These fellowships programs are rapidly increasing in quantity and quality due to the large number of patients referred. A total of 454 ophthalmologic surgeons had graduated from fellowship programs by academic year 2014-2015. [Table 5] shows the total trained fellowship numbers. A number of women ophthalmologists also graduated in each sub-specialty field.

Remarkable quantitative growth and expansion of fellowship training has occurred in the various sub-specialty areas in the last decade [Figure 4]. Two areas of ophthalmology that are sought after by ophthalmologists are corneal and external eye diseases, and vitreous and retinal diseases [Figure 4].{Figure 4}


Adequacy of the Current Ophthalmic Workforce

There are many indicators of the adequacy of a surgical workforce. No single measure can provide a definitive assessment of the ophthalmology surgical supply. However, we can use the most recommended benchmark to study whether the ophthalmology workforce adequately meets the current demands of the population, or if there is a significant shortfall or oversupply. One indicator is the surgeon to population ratio (SPR).[10]

Ophthalmic surgeon to population ratio

Attempts to define the optimal ophthalmologist- to-population ratio are difficult.
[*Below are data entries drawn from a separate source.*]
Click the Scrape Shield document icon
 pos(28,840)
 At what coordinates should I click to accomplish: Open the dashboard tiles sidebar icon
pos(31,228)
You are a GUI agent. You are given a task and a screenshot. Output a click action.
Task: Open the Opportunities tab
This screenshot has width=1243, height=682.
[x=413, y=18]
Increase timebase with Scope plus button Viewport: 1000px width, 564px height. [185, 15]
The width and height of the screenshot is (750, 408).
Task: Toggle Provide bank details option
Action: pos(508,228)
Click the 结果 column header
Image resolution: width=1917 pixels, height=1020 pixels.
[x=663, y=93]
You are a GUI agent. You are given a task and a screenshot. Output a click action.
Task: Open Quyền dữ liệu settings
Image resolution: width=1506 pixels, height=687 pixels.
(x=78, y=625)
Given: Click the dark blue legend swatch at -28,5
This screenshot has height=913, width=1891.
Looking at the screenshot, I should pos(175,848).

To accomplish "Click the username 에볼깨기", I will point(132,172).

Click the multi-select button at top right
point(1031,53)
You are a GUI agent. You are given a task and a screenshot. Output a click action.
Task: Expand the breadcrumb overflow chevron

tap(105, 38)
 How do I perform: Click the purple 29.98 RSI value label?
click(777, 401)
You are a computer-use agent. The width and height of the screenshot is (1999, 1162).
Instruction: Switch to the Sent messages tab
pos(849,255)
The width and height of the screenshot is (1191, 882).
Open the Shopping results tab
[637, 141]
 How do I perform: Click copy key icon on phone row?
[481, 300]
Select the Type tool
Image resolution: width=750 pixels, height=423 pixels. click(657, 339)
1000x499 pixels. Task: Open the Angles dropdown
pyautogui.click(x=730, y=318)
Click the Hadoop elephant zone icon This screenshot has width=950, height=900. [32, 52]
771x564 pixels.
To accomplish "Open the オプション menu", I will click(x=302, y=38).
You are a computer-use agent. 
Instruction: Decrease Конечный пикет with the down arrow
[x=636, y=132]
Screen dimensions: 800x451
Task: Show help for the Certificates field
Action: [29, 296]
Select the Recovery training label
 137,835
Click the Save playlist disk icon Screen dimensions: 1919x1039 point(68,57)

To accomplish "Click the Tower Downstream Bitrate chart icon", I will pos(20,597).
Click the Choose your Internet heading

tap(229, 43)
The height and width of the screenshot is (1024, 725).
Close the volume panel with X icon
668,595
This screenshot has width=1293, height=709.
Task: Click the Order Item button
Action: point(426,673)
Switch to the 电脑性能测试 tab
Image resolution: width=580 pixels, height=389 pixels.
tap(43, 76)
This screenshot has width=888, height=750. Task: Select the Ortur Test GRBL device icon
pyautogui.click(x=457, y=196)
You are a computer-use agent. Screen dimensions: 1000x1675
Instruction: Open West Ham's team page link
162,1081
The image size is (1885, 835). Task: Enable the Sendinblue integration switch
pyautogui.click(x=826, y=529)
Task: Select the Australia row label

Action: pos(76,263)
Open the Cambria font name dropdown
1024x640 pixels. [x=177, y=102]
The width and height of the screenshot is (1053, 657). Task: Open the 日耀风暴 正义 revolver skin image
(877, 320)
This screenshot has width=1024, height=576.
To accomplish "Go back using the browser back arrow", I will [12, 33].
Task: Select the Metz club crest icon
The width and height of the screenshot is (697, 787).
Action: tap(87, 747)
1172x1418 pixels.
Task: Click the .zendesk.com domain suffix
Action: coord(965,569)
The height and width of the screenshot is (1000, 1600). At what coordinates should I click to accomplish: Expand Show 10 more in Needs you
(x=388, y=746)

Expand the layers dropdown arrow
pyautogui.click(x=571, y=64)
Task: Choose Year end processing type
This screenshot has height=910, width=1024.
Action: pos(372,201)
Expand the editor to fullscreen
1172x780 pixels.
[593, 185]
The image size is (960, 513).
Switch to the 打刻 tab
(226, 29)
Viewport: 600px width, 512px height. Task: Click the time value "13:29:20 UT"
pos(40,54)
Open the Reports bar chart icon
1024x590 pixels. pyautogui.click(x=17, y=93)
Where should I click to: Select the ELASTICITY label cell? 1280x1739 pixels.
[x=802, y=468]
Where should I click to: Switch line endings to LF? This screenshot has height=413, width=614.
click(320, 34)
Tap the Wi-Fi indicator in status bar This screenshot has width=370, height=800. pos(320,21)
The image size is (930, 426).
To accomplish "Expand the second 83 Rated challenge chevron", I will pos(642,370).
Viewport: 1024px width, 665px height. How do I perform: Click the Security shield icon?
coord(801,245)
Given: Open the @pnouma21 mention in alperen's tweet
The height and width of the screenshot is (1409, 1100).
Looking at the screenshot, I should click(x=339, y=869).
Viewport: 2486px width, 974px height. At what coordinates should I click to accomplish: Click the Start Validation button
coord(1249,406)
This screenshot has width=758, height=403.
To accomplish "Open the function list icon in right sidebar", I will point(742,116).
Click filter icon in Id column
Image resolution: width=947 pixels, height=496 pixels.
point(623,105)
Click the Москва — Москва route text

The ideal ratio for a given population varies depending on regional needs, the services and technology available, and the work patterns, such as efficiency and work hours, used to deliver those services. An evaluation of the workforce patterns of health maintenance from the United States in 1994 suggested three ophthalmologists per 100,000 people.[11] Another attempt to estimate the eye care workforce supply in the United States suggested a ratio of 3.12 ophthalmologists per 100,000 people.[12] In 1988, the RCPSC suggested 3.37 ophthalmologists per 100,000 Canadians was necessary, while some references suggested that the ideal ratio for Canada was 3:100,000.[13]

The World Health Organization (WHO) recommended target ratios of two per 100,000 people for Asia and one per 250,000 for sub-Saharan Africa, but did not recommend any goals for developed nations.[14]

The Australian Medical Workforce Advisory Committee (AMWAC) suggested that a reasonable SPR benchmark for Australia was between 1:22,700 and 1:26,000. The Working Party concluded that, overall, the current ophthalmology workforce was probably adequate to the meet current demand.[10] There have been increasingly intense discussions on the adequacy of physicians, which has led to the development of a policy to increase the number of new physicians in the above countries.

Worldwide, the number of ophthalmologists has grown quickly in the past ten years. According to a survey, the highest total numbers of ophthalmologists in the world are in six countries: China, the USA, Russia, Japan, Brazil, and India. However, these countries had different average numbers of ophthalmologists per million people (from 110 for Japan to 9 for India [Table 6]). The lowest average number of ophthalmologists per million people, 2.7, was in Sub-Saharan Africa.[15],[16]{Table 6}

The USA had an ophthalmologist to population ratio of 1:17,287 in 2012. The UK had 3,200 ophthalmologists and 63 million people in 2012; the SPR was 1:19,688. In 2012, Iran had 2,250 active ophthalmologists for 75.2 million people; the SPR was 1:33,333 [Table 6]. Considering the constant ratio of ophthalmologists per population in Iran and other countries from 2012 to 2016, on average, the number of ophthalmologists in practice increased at the same rate as the general population [Table 7].{Table 7}

The achievements of the Iranian ophthalmologic education and the current ophthalmology workforce have been considerable. In 1979, there was one ophthalmologist for every 52,112 people. In 2014 and in 2016, there was one active ophthalmologist for every 33,333 Iranian people. This ratio is a significant improvement to that of 1979 [Table 7].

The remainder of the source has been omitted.